*Supplied records*:
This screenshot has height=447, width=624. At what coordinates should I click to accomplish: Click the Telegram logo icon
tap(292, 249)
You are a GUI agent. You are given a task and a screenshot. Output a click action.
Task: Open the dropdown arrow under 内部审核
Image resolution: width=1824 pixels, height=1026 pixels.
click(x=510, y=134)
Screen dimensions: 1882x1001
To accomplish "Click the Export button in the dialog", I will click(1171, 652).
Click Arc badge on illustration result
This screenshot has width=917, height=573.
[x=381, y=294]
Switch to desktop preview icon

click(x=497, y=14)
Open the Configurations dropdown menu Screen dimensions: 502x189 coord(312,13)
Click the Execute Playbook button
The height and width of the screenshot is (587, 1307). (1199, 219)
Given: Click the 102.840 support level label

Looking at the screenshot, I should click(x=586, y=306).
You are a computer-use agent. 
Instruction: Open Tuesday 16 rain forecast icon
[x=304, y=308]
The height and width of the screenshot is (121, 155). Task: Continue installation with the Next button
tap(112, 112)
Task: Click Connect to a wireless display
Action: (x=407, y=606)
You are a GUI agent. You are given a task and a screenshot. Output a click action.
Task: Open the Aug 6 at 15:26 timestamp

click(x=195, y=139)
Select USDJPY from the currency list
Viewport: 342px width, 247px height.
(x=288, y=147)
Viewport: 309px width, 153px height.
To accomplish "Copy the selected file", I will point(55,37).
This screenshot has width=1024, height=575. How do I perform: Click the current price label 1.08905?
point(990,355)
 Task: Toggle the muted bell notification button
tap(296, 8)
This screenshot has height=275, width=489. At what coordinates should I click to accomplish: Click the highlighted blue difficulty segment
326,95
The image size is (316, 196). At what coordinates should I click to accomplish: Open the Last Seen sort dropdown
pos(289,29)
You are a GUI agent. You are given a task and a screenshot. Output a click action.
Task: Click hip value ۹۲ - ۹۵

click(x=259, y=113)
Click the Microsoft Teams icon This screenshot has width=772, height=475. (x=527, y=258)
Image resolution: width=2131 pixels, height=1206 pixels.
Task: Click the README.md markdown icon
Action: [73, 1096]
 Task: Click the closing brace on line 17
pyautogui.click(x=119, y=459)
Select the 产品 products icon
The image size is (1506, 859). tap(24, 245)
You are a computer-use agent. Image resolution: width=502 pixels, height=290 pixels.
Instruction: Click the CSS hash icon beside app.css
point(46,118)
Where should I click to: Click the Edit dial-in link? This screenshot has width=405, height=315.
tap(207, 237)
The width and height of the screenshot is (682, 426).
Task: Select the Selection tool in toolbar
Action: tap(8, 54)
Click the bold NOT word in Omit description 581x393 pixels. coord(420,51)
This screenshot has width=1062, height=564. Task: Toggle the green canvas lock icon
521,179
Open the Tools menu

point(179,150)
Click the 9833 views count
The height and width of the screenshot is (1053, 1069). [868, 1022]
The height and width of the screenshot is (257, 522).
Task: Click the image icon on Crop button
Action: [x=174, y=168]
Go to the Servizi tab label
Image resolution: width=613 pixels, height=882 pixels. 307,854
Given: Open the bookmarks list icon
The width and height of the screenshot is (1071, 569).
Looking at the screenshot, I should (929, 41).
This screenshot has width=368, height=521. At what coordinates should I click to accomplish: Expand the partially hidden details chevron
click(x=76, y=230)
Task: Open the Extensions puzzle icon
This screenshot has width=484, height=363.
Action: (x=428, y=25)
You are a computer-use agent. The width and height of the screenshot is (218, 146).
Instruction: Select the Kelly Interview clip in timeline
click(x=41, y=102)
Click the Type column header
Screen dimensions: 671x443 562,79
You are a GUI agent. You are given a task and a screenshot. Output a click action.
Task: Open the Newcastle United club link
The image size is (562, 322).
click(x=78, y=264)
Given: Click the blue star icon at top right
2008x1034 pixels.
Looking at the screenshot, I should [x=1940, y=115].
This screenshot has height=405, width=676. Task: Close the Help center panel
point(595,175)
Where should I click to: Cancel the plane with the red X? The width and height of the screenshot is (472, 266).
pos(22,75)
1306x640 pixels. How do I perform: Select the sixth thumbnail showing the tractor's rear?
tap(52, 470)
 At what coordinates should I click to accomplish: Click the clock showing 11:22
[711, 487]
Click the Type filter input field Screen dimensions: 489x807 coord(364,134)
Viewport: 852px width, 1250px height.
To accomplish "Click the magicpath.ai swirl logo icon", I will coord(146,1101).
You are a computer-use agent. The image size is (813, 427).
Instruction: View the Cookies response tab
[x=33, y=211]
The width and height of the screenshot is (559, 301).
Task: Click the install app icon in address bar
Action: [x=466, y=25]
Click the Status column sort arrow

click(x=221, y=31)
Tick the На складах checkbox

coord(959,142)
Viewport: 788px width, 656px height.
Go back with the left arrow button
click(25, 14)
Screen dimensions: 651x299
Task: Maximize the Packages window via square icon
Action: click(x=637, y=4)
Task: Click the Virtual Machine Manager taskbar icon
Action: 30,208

*Exercise directions*:
Print the records shown above again, line for line, without changing any of them.

*Expected output*:
This screenshot has height=447, width=624. At what coordinates should I click to accomplish: Click the Telegram logo icon
tap(292, 249)
You are a GUI agent. You are given a task and a screenshot. Output a click action.
Task: Open the dropdown arrow under 内部审核
Image resolution: width=1824 pixels, height=1026 pixels.
click(x=510, y=134)
Screen dimensions: 1882x1001
To accomplish "Click the Export button in the dialog", I will click(1171, 652).
Click Arc badge on illustration result
This screenshot has width=917, height=573.
[x=381, y=294]
Switch to desktop preview icon

click(x=497, y=14)
Open the Configurations dropdown menu Screen dimensions: 502x189 coord(312,13)
Click the Execute Playbook button
The height and width of the screenshot is (587, 1307). (1199, 219)
Given: Click the 102.840 support level label

Looking at the screenshot, I should click(x=586, y=306).
You are a computer-use agent. 
Instruction: Open Tuesday 16 rain forecast icon
[x=304, y=308]
The height and width of the screenshot is (121, 155). Task: Continue installation with the Next button
tap(112, 112)
Task: Click Connect to a wireless display
Action: (x=407, y=606)
You are a GUI agent. You are given a task and a screenshot. Output a click action.
Task: Open the Aug 6 at 15:26 timestamp

click(x=195, y=139)
Select USDJPY from the currency list
Viewport: 342px width, 247px height.
(x=288, y=147)
Viewport: 309px width, 153px height.
To accomplish "Copy the selected file", I will point(55,37).
This screenshot has width=1024, height=575. How do I perform: Click the current price label 1.08905?
point(990,355)
 Task: Toggle the muted bell notification button
tap(296, 8)
This screenshot has height=275, width=489. At what coordinates should I click to accomplish: Click the highlighted blue difficulty segment
326,95
The image size is (316, 196). At what coordinates should I click to accomplish: Open the Last Seen sort dropdown
pos(289,29)
You are a GUI agent. You are given a task and a screenshot. Output a click action.
Task: Click hip value ۹۲ - ۹۵

click(x=259, y=113)
Click the Microsoft Teams icon This screenshot has width=772, height=475. (x=527, y=258)
Image resolution: width=2131 pixels, height=1206 pixels.
Task: Click the README.md markdown icon
Action: [73, 1096]
 Task: Click the closing brace on line 17
pyautogui.click(x=119, y=459)
Select the 产品 products icon
The image size is (1506, 859). tap(24, 245)
You are a computer-use agent. Image resolution: width=502 pixels, height=290 pixels.
Instruction: Click the CSS hash icon beside app.css
point(46,118)
Where should I click to: Click the Edit dial-in link? This screenshot has width=405, height=315.
tap(207, 237)
The width and height of the screenshot is (682, 426).
Task: Select the Selection tool in toolbar
Action: tap(8, 54)
Click the bold NOT word in Omit description 581x393 pixels. coord(420,51)
This screenshot has width=1062, height=564. Task: Toggle the green canvas lock icon
521,179
Open the Tools menu

point(179,150)
Click the 9833 views count
The height and width of the screenshot is (1053, 1069). [868, 1022]
The height and width of the screenshot is (257, 522).
Task: Click the image icon on Crop button
Action: [x=174, y=168]
Go to the Servizi tab label
Image resolution: width=613 pixels, height=882 pixels. 307,854
Given: Open the bookmarks list icon
The width and height of the screenshot is (1071, 569).
Looking at the screenshot, I should (929, 41).
This screenshot has width=368, height=521. At what coordinates should I click to accomplish: Expand the partially hidden details chevron
click(x=76, y=230)
Task: Open the Extensions puzzle icon
This screenshot has width=484, height=363.
Action: (x=428, y=25)
You are a computer-use agent. The width and height of the screenshot is (218, 146).
Instruction: Select the Kelly Interview clip in timeline
click(x=41, y=102)
Click the Type column header
Screen dimensions: 671x443 562,79
You are a GUI agent. You are given a task and a screenshot. Output a click action.
Task: Open the Newcastle United club link
The image size is (562, 322).
click(x=78, y=264)
Given: Click the blue star icon at top right
2008x1034 pixels.
Looking at the screenshot, I should [x=1940, y=115].
This screenshot has height=405, width=676. Task: Close the Help center panel
point(595,175)
Where should I click to: Cancel the plane with the red X? The width and height of the screenshot is (472, 266).
pos(22,75)
1306x640 pixels. How do I perform: Select the sixth thumbnail showing the tractor's rear?
tap(52, 470)
 At what coordinates should I click to accomplish: Click the clock showing 11:22
[711, 487]
Click the Type filter input field Screen dimensions: 489x807 coord(364,134)
Viewport: 852px width, 1250px height.
To accomplish "Click the magicpath.ai swirl logo icon", I will coord(146,1101).
You are a computer-use agent. The image size is (813, 427).
Instruction: View the Cookies response tab
[x=33, y=211]
The width and height of the screenshot is (559, 301).
Task: Click the install app icon in address bar
Action: [x=466, y=25]
Click the Status column sort arrow

click(x=221, y=31)
Tick the На складах checkbox

coord(959,142)
Viewport: 788px width, 656px height.
Go back with the left arrow button
click(25, 14)
Screen dimensions: 651x299
Task: Maximize the Packages window via square icon
Action: click(x=637, y=4)
Task: Click the Virtual Machine Manager taskbar icon
Action: 30,208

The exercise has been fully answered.